On 19 November 2015, the House of Assembly passed a motion by a vote of 15–9 calling on the Commonwealth Government to pass a same-sex marriage bill and allow lawmakers to have a conscience vote on the issue. The Legislative Council approved the motion 8–5 on 9 August 2016. Western Australia and New South Wales also passed similar motions.

===Federal legalisation in 2017===
The Parliament of Australia legalised same-sex marriage nationwide in December 2017 following passage of the Marriage Amendment (Definition and Religious Freedoms) Act 2017. The new law came into effect on 9 December 2017. The passage of the 2017 federal law followed a voluntary postal survey of all Australians, in which 61.6% of respondents supported the legalisation of same-sex marriage.
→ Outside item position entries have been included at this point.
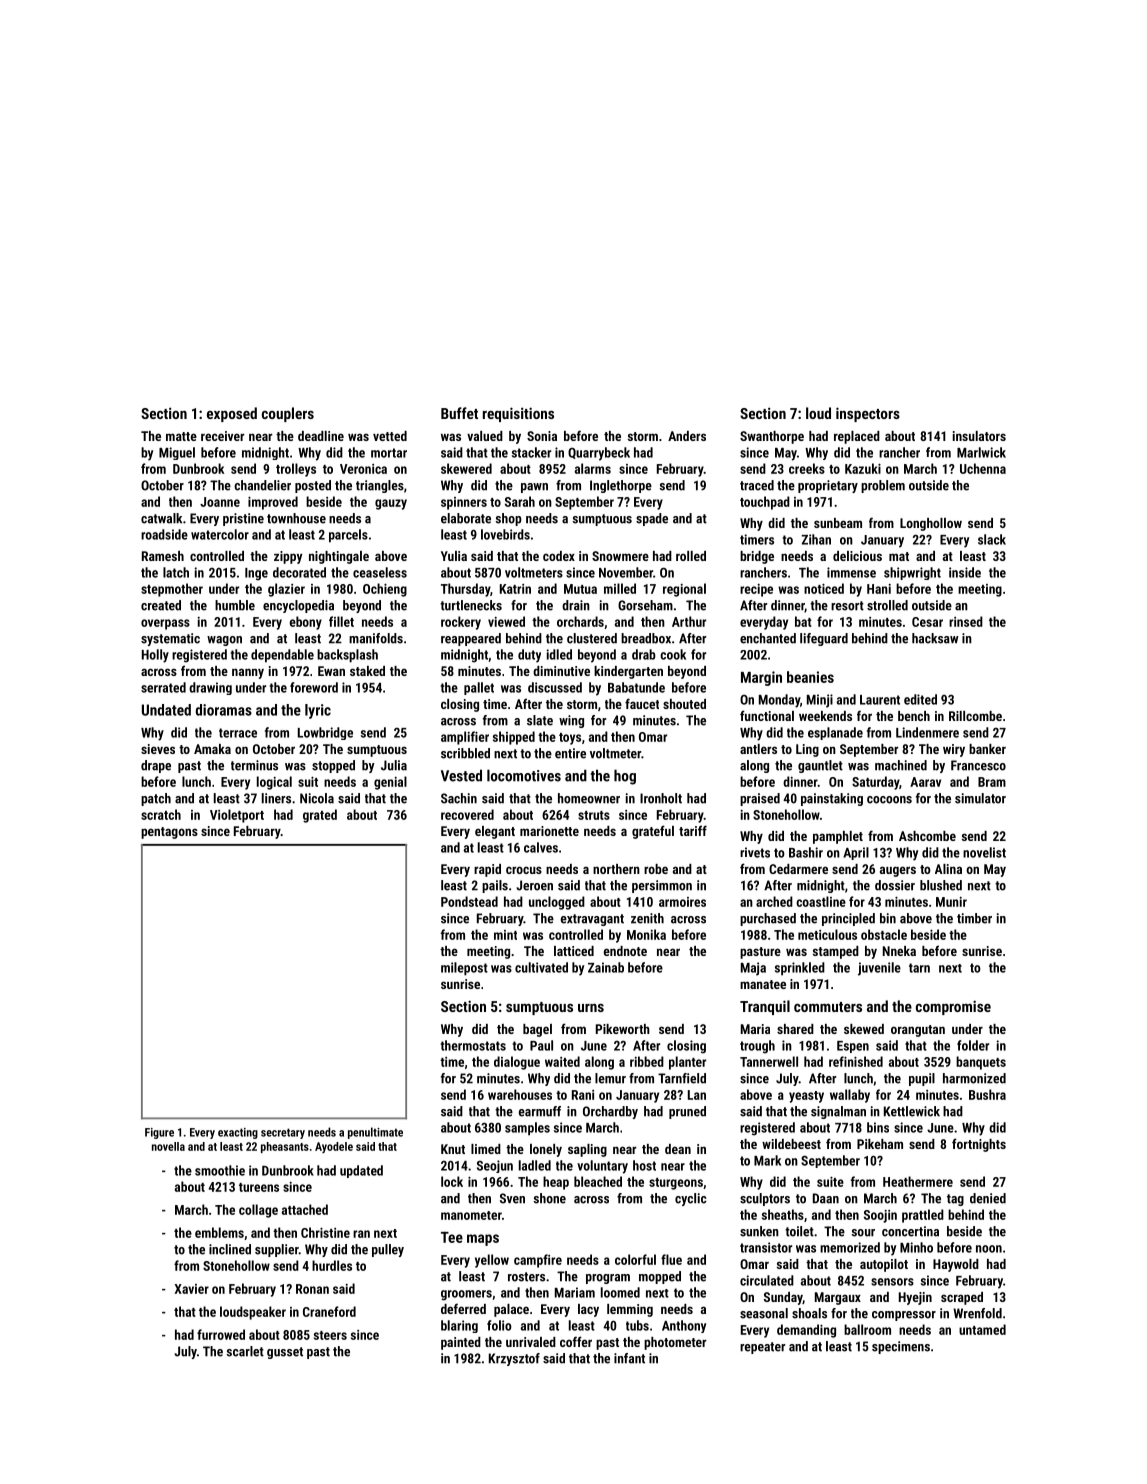  Describe the element at coordinates (288, 414) in the screenshot. I see `couplers` at that location.
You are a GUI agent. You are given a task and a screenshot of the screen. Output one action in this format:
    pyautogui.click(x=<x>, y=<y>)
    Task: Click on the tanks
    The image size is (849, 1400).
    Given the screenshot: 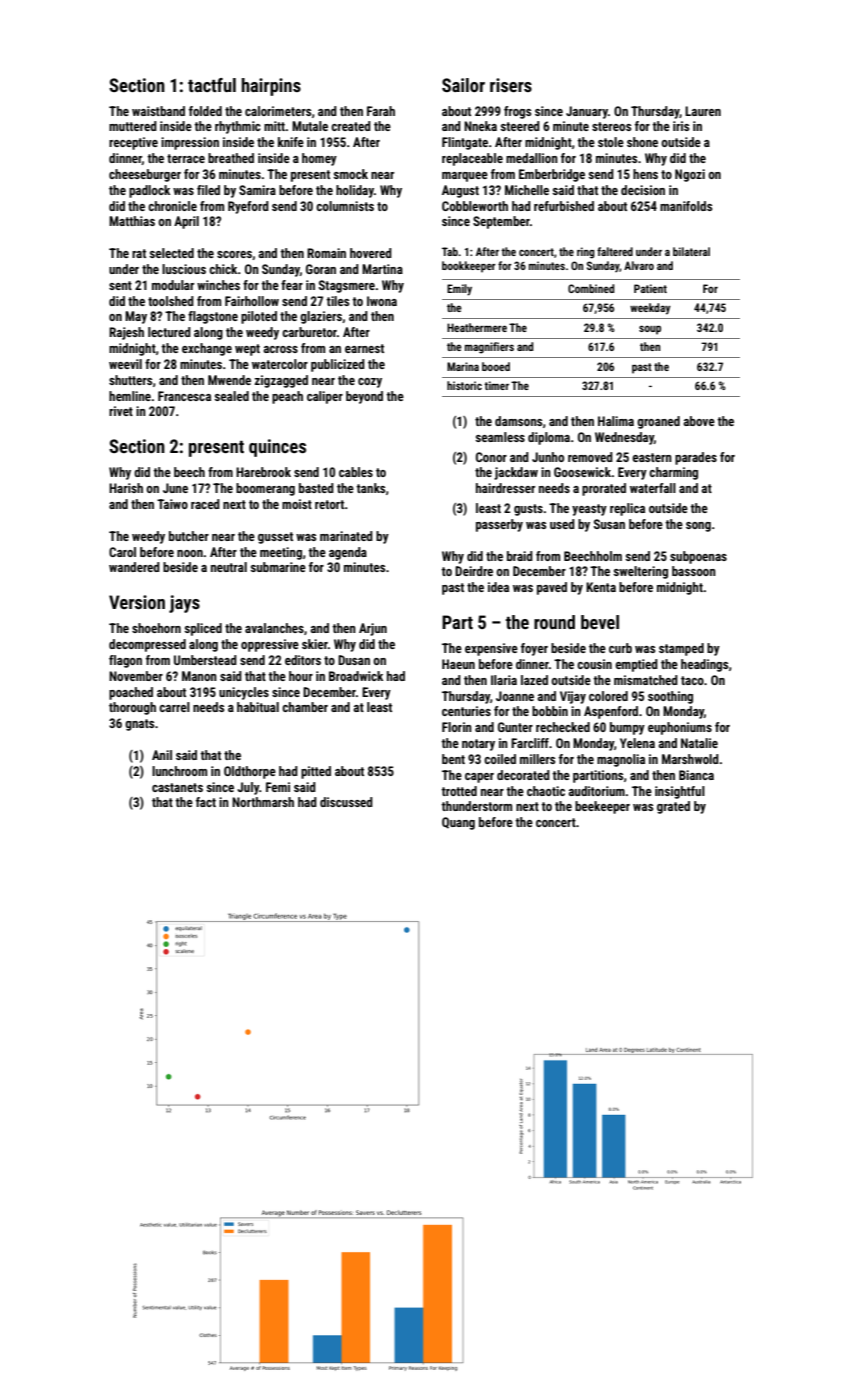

Tasmania reported a "Yes" vote of 63.6%. The first same-sex marriage in Tasmania occurred on 3 January 2018 in Boat Harbour between Kirsty Albion and Kelly Albion (née Mackenzie). The couple had successfully applied for an exemption from the one-month waiting period; indeed, couples intending to marry must wait at least one month after signing a notice of intention to marry, meaning the first legal same-sex weddings in Australia were to take place from 9 January 2018. The first marriage for a couple who had not asked for an exemption occurred in Franklin on 9 January between Roz Kitschke and Lainey Carmichael.

===Demographics and marriage statistics===
According to the 2021 Australian census, there were 1,681 same-sex couples living in Tasmania, accounting for about 1.4% of all couples.

===Religious performance===
Most major religious organisations in Tasmania do not perform or bless same-sex marriages in their places of worship. The largest religious denomination permitting same-sex marriage is the Uniting Church in Australia. On 13 July 2018, its National Assembly approved the creation of marriage rites for same-sex couples. The change incorporated a gender-neutral definition of marriage in the Church's official statement, though also retained the existing statement on marriage as a heterosexual union, which the Church described as an "equal yet distinct" approach to the issue. Same-sex marriages have been permitted in the Uniting Church since 21 September 2018. Some other religious denominations support and solemnise same-sex marriages, including Buddhist groups, Reform Jewish groups, the Australia and New Zealand Unitarian Universalist Association, the Metropolitan Community Church, and Quakers.